The Camera Tries to Make Sense of the Whole Screen
Because the Lepro STV1 is camera-based, it doesn’t need to sit between your TV and your video sources. That can be useful if you watch content from multiple places, such as built-in TV apps, streaming boxes, game consoles, cable boxes, or disc players. The camera looks at the screen and sends color information to the backlight, so the source shouldn’t matter.
The camera has 1080p resolution (1920 by 1080) and an ultra-wide lens with a field of view greater than 180 degrees. That wide view helps it see the entire TV from a short distance, including larger screens up to 85″. The trade-off is that ultra-wide lenses can distort an image, especially near the edges. Lepro’s Lens Correction is designed to compensate for that fisheye effect and map different screen zones to the correct areas of the LED strip.

That’s the part that keeps the system from being just a blob of color behind your TV. Zone mapping helps the strip understand, for example, that the blue sky in the upper left of the screen should correspond to the LEDs on that side, while a red car on the lower right should light a different section. It won’t replace the picture on the TV, of course, but the goal is to make the wall glow feel connected rather than random.
Fewer Boxes Behind the TV Is Always Welcome
One of the more practical choices here is the Lepro STV1’s 2-in-1 camera and controller design. Instead of mounting a camera, finding a place for a separate control box, and then dealing with the cables that come with both, Lepro combines those components into a single device. That should make installation cleaner, especially if your TV is wall-mounted or your entertainment center already looks like it’s hiding a minor electrical incident.

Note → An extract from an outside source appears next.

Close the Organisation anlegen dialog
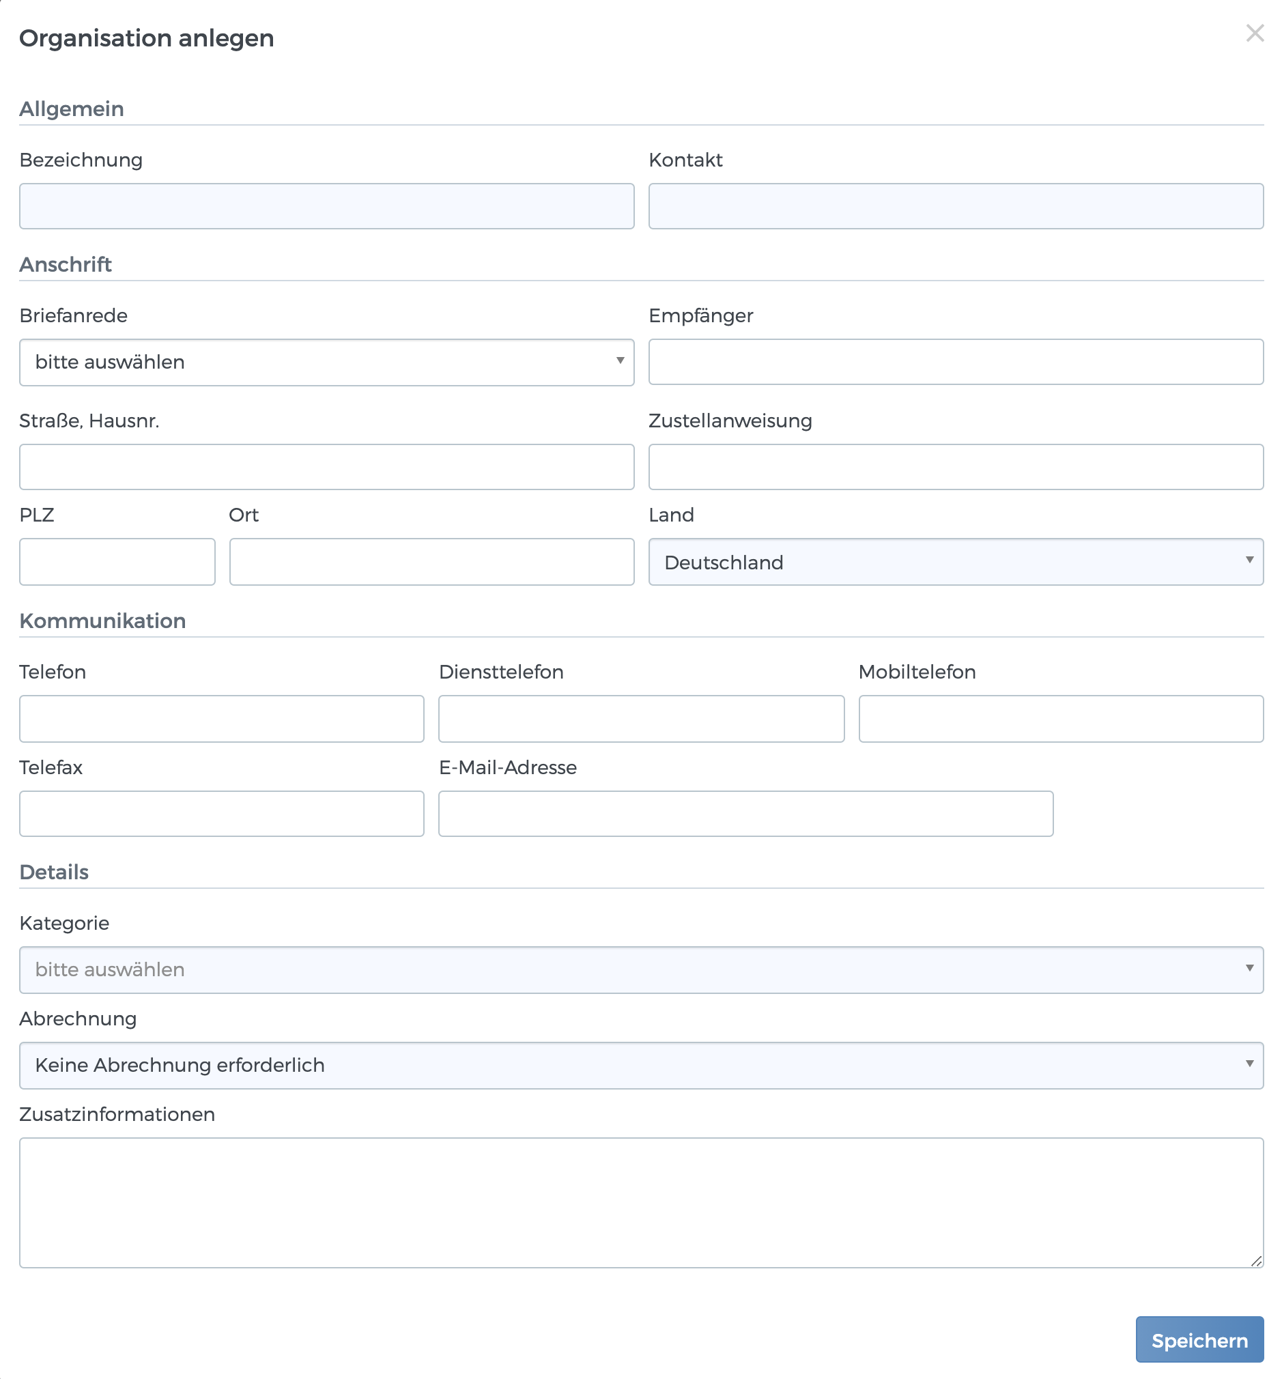This screenshot has width=1282, height=1379. pyautogui.click(x=1255, y=33)
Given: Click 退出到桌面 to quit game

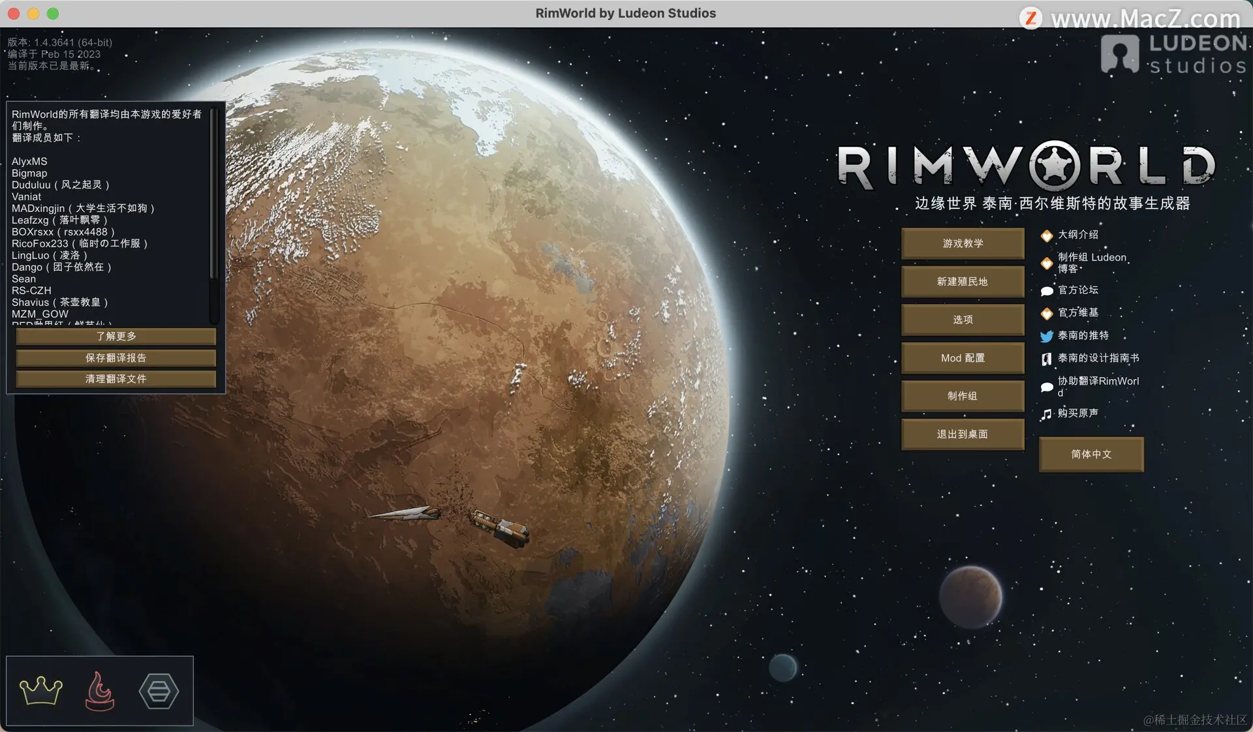Looking at the screenshot, I should point(963,435).
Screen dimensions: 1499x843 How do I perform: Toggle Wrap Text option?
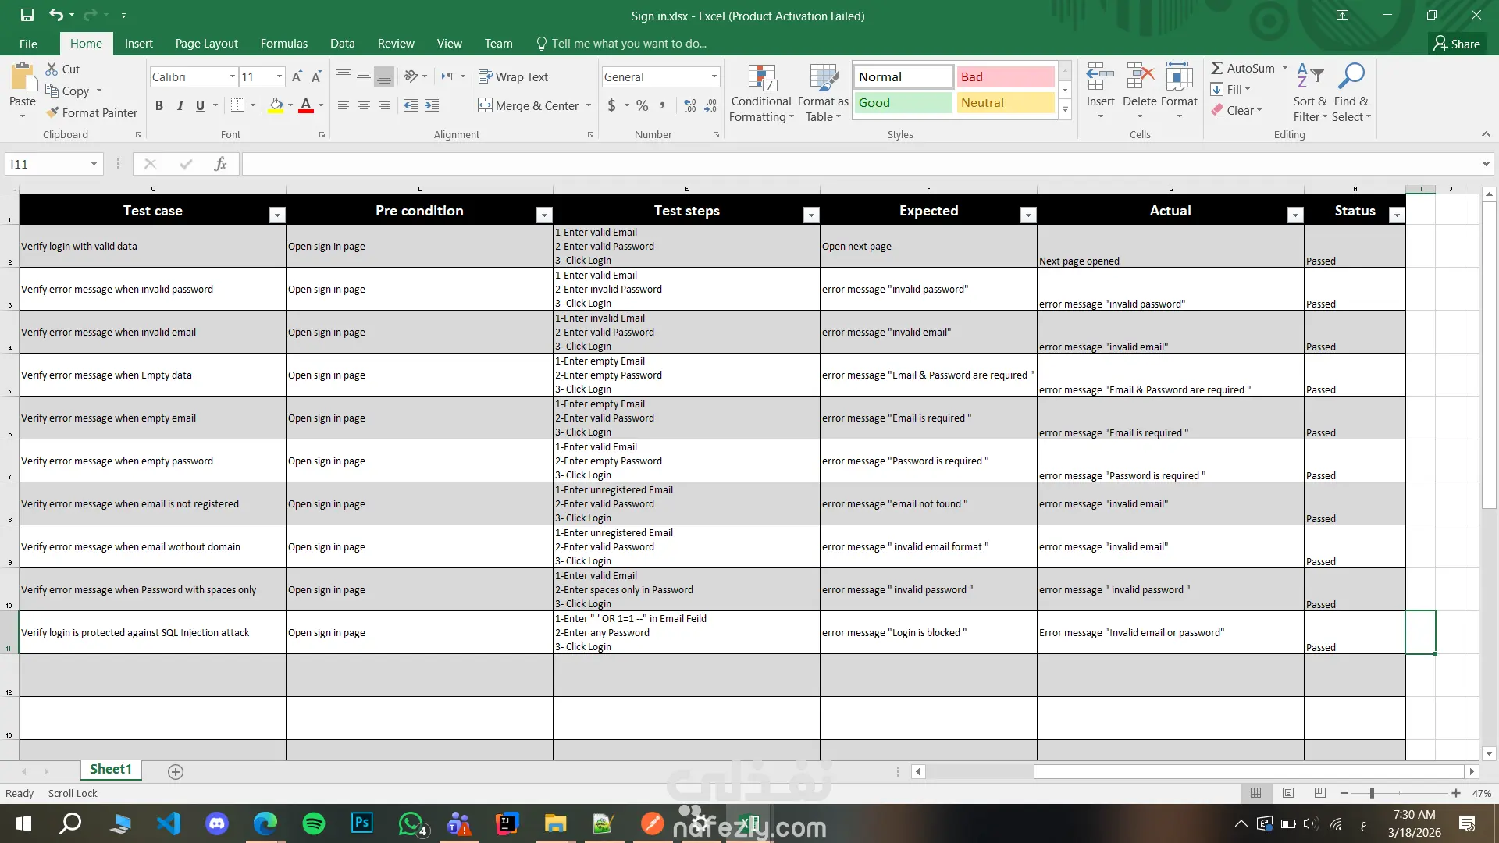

The backlight is corded and designed for indoor use. It connects via 2.4GHz Wi-Fi and Bluetooth, and can be controlled via the Lepro app, Alexa, and Google Assistant. Voice control may be handy if you want to change lighting without digging for your phone, though app setup and calibration will still be part of the first-run experience.
Lepro notes that an initial firmware update may be needed for the best syncing performance. Wi-Fi updates are expected to take about 6 minutes, while Bluetooth updates may take 7 to 8 minutes. Keep the device powered on during the update, because nobody wants to troubleshoot a half-updated light strip before movie night.
Music, Blank Screens, and the Specs to Know
The Lepro STV1 isn’t limited to TV syncing. Its LightBeats Music Sync feature uses a patented loudness algorithm to create smoother, wave-like lighting effects in response to sound. The idea is to avoid the harsh strobing that can make some music-reactive lights feel less like ambiance and more like a tiny nightclub having a crisis behind your television.

There’s also blank-screen detection, so the lights can turn off automatically when the TV goes dark. That’s a small convenience, but it’s the kind of detail that helps a gadget fade into daily life instead of demanding attention every time you use it.
The Lepro STV1 uses RGBIC LEDs with 9 LEDs per foot (30 LEDs per meter). The smaller STV1-3 model is listed for 55″ to 65″ TVs with an 11.8′ strip, while the STV1-5 fits 75″ to 85″ TVs with a 16.4′ strip. Power input is listed as 12V DC, with ETL, FCC, FCC-ID, CE, LVD, EMC, and ROHS certifications.